* **THE PROBLEM**: Nothing but the lines below from the one with "Click the 6 hours ago timestamp" through the one with "Screen dimensions: 675x506" should be output, each exactly as given, and no pictures.

»»

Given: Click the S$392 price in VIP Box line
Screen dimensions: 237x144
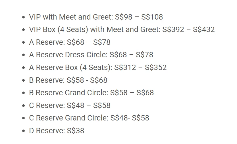Looking at the screenshot, I should tap(173, 29).
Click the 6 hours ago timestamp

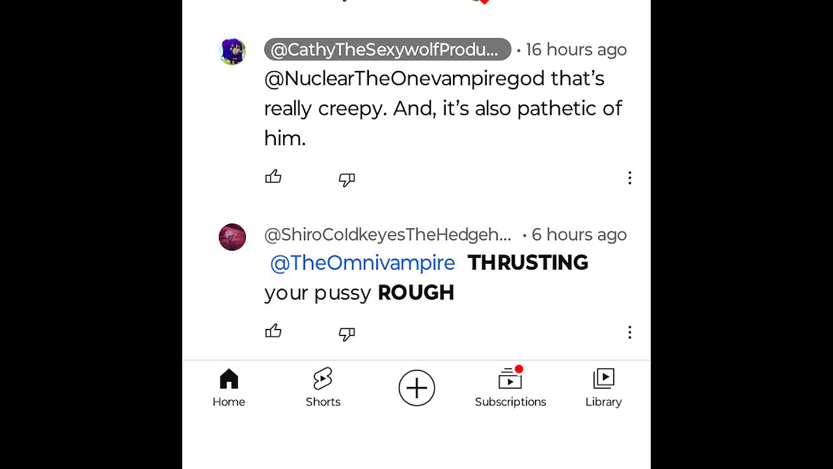(579, 235)
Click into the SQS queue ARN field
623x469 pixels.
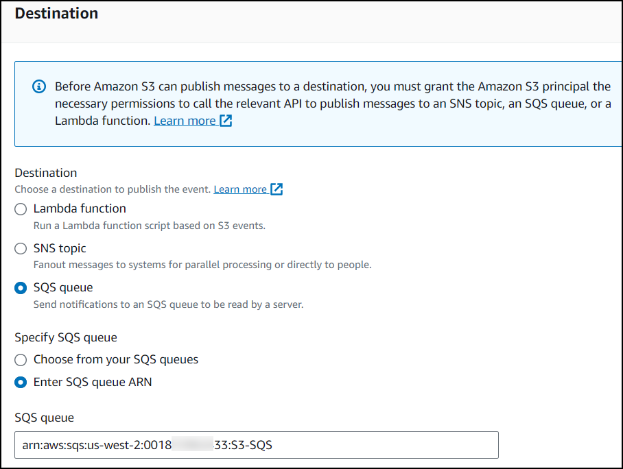tap(257, 445)
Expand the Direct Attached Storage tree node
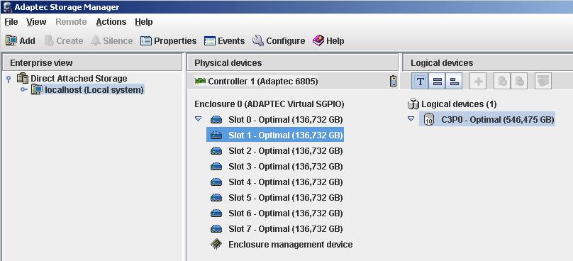This screenshot has width=573, height=261. pos(9,79)
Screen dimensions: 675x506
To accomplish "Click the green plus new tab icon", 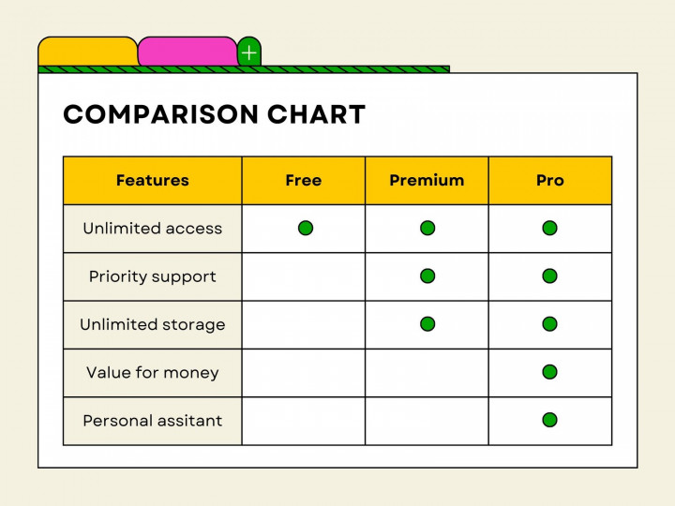I will coord(248,52).
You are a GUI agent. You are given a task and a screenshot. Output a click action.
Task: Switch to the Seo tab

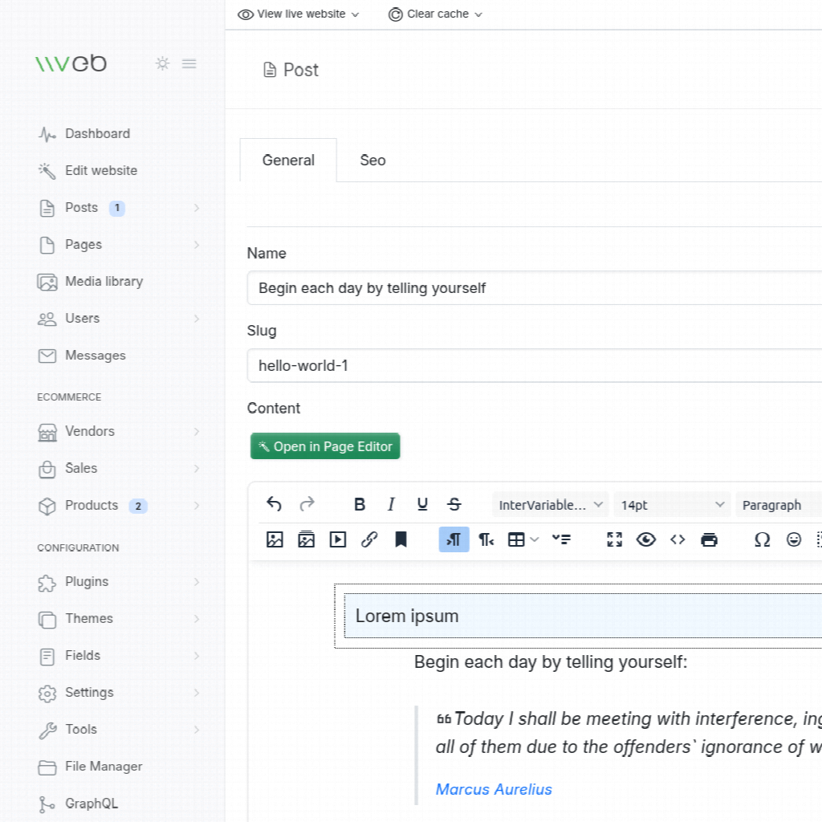(x=372, y=161)
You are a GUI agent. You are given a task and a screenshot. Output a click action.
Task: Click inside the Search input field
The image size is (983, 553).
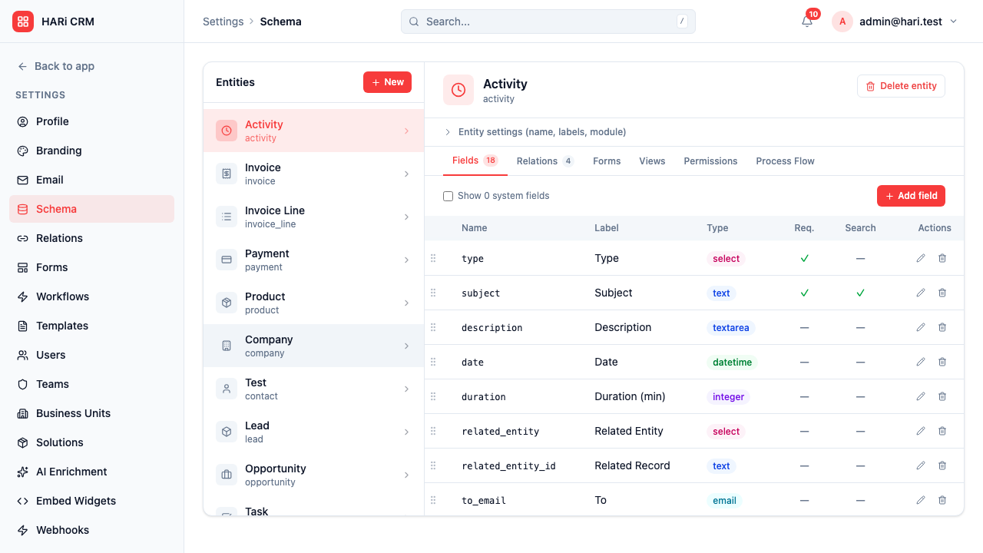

««

* **ANSWER**:
Click the 6 hours ago timestamp

(579, 235)
Click into the SQS queue ARN field
623x469 pixels.
tap(257, 445)
Expand the Direct Attached Storage tree node
This screenshot has width=573, height=261. pos(9,79)
Screen dimensions: 675x506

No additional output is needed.